Ivana Thompson, OB/GYN

We have designed a survey to access clinical practices for managing delivery of the placenta after second trimester delivery. We would like to share our survey and get your input on how we should approach data analysis.

Clinic Notes:

• Management of the third stage of labor (delivery of placenta). Survey sent to providers who deliver babies to get sense of how to manage particular stage of labor. Some questions will have ordinal outcome.
• Recommendations:
  • To analyze ordinal/ranked data, could 1) list out all possible preferences and report percent at each one (good if there is a dominate ordering) 2) think about it as instantaneous run off, rank preference order, count up how many first ranks there are for each possibility (can identify which is least liked, reallocate votes until a preference gets more than 50% of votes) 3) rank aggregation methods, take ranks and put them in to single score which allows you to summarize the question by reporting scores.

2022 January 24

Sarah Welch (Christianne Roumie), Physical Medicine & Rehabilitation

Discussed ahead of time with Rob Greevey. Measurement of exposure variables collected from chart. Proper way to model relationship between exposure variables and outcome. Studying the 4Ms of geriatric care (mobility, mentation, what matters most, medications) in the hospital setting at Vanderbilt. Data was pulled from the RD and abstracted through chart review. Hospitalized older adults are vulnerable to suffer healthcare-related preventable harm. Age-friendly health systems is a national quality improvement initiative that addresses this problem by implementing a care delivery model called the 4M's (Mentation, Mobility, Medication, and what Matters most). We have adopted the 4Ms on Vanderbilt's Acute Care for Elders (ACE) unit. To our knowledge, no prior studies have been been published correlating the measurement of the combined 4M's with hospital outcomes. We have a retrospective cohort study consisting of chart review on patients admitted to the ACE unit in 2020. We reviewed the electronic medical record to quantify the measurement of each M on the unit. We had an IDASC custom data pull from the Research Derivative to include hospital outcomes and additional health demographic variables/covariates on our ACE unit patients in 2020. We would like help with our analytic approach to examine the relationships between the exposure (measurement of the 4M's in the hospital) and the hospital outcomes pulled from the Research Derivative (discharge to post acute care, hospital readmissions, etc.). Mentor confirmed.

2022 January 10

Aileen Wright, Biomedical Informatics

Predicting hypoglycemia (low blood sugar) in inpatients. I am inputting many variables into a logistic regression (e.g. patient’s age, weight, etc.) However, one of the variables is actually time series data, of glucose values over time.
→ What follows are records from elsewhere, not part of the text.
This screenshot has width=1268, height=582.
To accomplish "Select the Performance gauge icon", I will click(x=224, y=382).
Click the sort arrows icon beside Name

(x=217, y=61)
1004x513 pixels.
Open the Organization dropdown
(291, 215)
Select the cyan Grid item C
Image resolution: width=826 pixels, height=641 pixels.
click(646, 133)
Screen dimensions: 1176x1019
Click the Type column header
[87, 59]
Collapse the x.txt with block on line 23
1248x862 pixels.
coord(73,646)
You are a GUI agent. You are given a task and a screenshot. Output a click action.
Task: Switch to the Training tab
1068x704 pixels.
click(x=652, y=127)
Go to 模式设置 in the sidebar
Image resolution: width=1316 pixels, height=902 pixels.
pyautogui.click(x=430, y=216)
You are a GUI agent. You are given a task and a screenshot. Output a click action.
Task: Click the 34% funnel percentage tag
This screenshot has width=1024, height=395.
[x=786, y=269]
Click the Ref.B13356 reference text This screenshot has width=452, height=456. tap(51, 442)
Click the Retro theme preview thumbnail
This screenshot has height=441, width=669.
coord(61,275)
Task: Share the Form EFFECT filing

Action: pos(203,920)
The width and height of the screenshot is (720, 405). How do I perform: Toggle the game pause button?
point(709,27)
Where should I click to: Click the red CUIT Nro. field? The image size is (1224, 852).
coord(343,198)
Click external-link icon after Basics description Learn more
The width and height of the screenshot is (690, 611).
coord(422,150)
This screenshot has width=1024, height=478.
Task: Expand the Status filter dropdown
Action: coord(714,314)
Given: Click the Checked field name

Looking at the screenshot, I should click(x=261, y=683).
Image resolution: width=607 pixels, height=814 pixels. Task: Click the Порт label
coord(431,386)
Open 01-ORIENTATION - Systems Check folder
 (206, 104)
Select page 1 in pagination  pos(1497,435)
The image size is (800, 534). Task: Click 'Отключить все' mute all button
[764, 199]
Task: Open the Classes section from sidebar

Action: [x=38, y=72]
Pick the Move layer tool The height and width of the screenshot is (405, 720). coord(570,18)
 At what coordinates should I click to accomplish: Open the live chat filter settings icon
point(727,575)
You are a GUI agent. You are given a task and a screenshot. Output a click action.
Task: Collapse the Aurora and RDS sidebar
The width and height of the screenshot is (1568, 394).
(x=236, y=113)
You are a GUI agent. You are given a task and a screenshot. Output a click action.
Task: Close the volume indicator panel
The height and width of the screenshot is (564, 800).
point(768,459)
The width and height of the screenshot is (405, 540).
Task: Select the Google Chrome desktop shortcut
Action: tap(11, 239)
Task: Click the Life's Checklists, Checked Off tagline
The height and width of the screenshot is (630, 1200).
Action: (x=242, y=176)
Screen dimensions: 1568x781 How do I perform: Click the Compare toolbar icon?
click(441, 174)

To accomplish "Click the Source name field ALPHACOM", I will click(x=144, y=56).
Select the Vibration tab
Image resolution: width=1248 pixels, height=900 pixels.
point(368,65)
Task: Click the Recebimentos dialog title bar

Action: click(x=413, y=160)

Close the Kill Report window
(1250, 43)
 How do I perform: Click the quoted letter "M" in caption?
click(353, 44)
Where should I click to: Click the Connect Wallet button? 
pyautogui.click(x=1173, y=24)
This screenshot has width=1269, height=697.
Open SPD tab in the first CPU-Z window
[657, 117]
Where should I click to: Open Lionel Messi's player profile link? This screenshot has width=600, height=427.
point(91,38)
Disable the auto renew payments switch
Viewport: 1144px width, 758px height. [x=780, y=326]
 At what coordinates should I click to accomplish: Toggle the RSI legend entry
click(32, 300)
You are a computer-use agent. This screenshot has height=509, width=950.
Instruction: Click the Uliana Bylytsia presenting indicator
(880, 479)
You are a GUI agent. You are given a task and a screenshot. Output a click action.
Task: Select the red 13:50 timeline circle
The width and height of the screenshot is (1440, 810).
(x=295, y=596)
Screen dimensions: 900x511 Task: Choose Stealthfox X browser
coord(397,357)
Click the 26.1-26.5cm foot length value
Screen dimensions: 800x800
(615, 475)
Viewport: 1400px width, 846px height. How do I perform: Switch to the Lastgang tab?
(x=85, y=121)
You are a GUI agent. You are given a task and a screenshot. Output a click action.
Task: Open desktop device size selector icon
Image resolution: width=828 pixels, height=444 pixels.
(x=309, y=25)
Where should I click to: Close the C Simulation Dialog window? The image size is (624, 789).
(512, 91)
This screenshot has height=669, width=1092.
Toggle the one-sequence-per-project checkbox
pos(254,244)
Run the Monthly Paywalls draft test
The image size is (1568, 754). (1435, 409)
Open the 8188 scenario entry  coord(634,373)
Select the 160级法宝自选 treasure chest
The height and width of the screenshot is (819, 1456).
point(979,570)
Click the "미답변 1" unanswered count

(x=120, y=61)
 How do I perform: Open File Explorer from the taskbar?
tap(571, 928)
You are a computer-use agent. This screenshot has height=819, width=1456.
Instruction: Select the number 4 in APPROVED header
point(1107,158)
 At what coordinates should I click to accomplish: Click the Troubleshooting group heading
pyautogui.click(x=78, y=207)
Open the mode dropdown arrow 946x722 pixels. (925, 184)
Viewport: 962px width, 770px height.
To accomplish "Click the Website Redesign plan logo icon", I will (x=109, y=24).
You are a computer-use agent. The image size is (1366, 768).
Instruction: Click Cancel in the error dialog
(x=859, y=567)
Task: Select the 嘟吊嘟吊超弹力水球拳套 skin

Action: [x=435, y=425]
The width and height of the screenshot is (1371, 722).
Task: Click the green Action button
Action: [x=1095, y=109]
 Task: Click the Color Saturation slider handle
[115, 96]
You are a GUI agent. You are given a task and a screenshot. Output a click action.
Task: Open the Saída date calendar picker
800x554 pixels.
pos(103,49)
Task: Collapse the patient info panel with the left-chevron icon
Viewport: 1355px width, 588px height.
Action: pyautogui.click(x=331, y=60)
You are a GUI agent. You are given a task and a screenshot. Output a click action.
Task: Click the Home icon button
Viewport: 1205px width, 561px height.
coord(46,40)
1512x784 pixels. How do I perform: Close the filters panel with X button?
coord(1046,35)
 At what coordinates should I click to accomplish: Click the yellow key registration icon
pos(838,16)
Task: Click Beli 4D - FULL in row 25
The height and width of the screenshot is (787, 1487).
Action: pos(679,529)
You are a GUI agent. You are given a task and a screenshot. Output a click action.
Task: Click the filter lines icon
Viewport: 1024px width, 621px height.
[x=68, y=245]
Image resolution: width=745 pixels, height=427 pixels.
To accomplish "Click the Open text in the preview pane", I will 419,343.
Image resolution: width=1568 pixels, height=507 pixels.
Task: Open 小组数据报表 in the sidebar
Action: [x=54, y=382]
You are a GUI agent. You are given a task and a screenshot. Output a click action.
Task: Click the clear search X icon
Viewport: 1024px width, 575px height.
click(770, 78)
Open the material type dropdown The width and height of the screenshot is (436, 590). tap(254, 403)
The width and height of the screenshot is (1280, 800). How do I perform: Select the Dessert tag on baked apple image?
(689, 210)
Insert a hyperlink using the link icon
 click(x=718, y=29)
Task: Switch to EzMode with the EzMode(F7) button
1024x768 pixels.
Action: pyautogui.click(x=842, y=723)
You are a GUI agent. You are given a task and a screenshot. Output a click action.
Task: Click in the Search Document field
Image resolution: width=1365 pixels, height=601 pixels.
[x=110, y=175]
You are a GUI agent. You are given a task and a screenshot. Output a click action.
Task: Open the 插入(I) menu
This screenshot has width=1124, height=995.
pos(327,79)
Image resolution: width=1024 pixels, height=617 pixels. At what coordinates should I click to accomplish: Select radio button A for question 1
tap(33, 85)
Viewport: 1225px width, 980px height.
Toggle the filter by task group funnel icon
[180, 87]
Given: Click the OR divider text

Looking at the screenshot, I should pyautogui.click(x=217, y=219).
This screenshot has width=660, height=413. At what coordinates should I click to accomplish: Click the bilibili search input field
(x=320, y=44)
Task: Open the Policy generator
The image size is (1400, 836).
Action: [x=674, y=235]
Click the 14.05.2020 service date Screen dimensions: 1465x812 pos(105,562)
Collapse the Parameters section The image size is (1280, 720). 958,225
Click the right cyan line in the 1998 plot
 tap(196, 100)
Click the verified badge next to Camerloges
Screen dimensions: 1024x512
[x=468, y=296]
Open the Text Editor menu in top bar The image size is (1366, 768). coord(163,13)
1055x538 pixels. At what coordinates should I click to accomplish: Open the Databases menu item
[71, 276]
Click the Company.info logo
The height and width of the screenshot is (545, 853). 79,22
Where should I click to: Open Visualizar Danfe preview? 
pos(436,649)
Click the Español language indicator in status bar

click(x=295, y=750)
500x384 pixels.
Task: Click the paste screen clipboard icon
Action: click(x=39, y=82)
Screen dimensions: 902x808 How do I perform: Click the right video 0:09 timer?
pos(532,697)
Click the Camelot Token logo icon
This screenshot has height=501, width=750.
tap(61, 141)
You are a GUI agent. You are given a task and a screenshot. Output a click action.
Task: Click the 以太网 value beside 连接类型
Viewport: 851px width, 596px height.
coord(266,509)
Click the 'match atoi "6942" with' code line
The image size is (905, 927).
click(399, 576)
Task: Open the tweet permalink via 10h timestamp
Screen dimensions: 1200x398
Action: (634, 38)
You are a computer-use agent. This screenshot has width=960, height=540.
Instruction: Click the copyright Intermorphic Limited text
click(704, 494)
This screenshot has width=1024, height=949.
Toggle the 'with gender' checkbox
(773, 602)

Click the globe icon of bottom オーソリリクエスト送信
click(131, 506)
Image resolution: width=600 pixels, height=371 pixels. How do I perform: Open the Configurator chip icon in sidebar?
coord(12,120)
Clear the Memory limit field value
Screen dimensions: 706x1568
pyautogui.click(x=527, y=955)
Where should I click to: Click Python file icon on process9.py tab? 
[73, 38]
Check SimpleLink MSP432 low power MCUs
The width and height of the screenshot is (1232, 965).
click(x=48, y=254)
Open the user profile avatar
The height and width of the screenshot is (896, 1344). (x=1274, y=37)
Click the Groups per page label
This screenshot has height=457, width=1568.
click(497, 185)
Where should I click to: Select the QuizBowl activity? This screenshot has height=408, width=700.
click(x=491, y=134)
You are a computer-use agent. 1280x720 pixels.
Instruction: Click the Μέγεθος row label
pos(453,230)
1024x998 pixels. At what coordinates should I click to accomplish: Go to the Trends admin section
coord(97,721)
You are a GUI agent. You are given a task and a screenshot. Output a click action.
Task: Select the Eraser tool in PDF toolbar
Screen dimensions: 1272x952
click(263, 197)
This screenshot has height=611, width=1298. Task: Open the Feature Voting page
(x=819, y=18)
What’s the best way to incorporate this time series into the logistic regression which also has other variables in it (i.e., this is not just a regression of time series data only.)

Clinic Notes:

• Try to develop a predictive model for low blood sugar (lower than 70). Outcome is next glucose level. Looking for advice on time-series models, glucose over previous 24 hours.
• Inclusion criteria: hospitalized adults with at least one order of insulin. Exclusion criteria: patients in ICU or palliative care.
• Logistic regression will be least powerful statistically (standard errors will be much larger, less precise).
• Recommendations:
  • Better to predict actual glucose level than low/high glucose.
  • Need to think about the correlated nature of the data (multiple rows per patient). Random effects model to incorporate correlation within patient.
  • Options to incorporate glucose trends in to model 1) include covariates related to number of glucose measurements in the last 24 hours 2) include most recent glucose value with non-linear component 3) include most recent glucose value and the change between that and the one right before [build submodels for those with no glucose values, 1 glucose value, 2 glucose models, etc.] 4) use a polynomial estimated on previous glucose values in the model [slope of trend of glucose values as covariate] 5) relaxed Lasso.
  • Consider how to incorporate interactions or non-linear components in all the options of models above.